What to work on:
Lines before the one containing "This screenshot has width=1513, height=784." are excluded; retype that line and all remaining lines of the material exactly.

..........

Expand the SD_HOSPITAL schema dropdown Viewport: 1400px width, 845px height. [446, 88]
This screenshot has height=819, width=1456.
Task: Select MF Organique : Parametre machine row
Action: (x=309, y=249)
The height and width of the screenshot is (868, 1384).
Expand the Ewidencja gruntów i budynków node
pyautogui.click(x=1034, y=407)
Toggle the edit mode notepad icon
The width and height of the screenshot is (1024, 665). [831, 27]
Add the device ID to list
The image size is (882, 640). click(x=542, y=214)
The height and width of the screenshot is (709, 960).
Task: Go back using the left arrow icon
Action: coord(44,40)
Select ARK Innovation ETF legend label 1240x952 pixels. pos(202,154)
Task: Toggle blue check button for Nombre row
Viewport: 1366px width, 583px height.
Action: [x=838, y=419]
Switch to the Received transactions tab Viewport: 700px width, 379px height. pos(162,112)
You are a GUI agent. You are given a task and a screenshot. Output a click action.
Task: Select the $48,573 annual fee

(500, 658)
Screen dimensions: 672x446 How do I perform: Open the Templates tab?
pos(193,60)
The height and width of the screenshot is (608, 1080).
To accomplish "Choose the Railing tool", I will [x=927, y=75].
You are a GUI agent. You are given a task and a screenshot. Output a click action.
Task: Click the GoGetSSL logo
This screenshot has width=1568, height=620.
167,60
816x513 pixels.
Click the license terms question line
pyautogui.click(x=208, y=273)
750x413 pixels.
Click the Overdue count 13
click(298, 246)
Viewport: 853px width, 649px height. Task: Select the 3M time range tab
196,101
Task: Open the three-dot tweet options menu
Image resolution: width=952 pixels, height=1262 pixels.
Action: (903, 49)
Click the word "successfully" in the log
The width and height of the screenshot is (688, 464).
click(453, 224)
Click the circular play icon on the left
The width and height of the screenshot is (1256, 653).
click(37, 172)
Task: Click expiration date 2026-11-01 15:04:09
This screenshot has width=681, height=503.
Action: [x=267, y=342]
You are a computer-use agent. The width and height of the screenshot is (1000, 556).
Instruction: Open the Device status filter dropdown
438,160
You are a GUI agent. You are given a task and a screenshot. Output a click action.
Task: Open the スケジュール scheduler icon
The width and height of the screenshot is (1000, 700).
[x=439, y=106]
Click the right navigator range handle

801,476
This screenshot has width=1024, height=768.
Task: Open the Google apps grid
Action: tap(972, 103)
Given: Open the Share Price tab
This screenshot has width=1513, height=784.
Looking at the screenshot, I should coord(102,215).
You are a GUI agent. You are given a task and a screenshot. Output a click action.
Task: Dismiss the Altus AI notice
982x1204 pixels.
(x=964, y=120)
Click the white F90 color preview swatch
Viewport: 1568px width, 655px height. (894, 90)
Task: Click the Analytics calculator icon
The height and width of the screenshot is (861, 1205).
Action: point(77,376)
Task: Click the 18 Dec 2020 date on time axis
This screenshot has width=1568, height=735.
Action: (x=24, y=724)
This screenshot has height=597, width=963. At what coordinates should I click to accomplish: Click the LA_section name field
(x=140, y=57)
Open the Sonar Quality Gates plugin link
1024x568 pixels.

..........

Answer space:
This screenshot has width=1513, height=784.
Looking at the screenshot, I should coord(102,215).
You are a GUI agent. You are given a task and a screenshot. Output a click action.
Task: Dismiss the Altus AI notice
982x1204 pixels.
(x=964, y=120)
Click the white F90 color preview swatch
Viewport: 1568px width, 655px height. (894, 90)
Task: Click the Analytics calculator icon
The height and width of the screenshot is (861, 1205).
Action: point(77,376)
Task: Click the 18 Dec 2020 date on time axis
This screenshot has width=1568, height=735.
Action: (x=24, y=724)
This screenshot has height=597, width=963. At what coordinates should I click to accomplish: Click the LA_section name field
(x=140, y=57)
Open the Sonar Quality Gates plugin link
1024x568 pixels.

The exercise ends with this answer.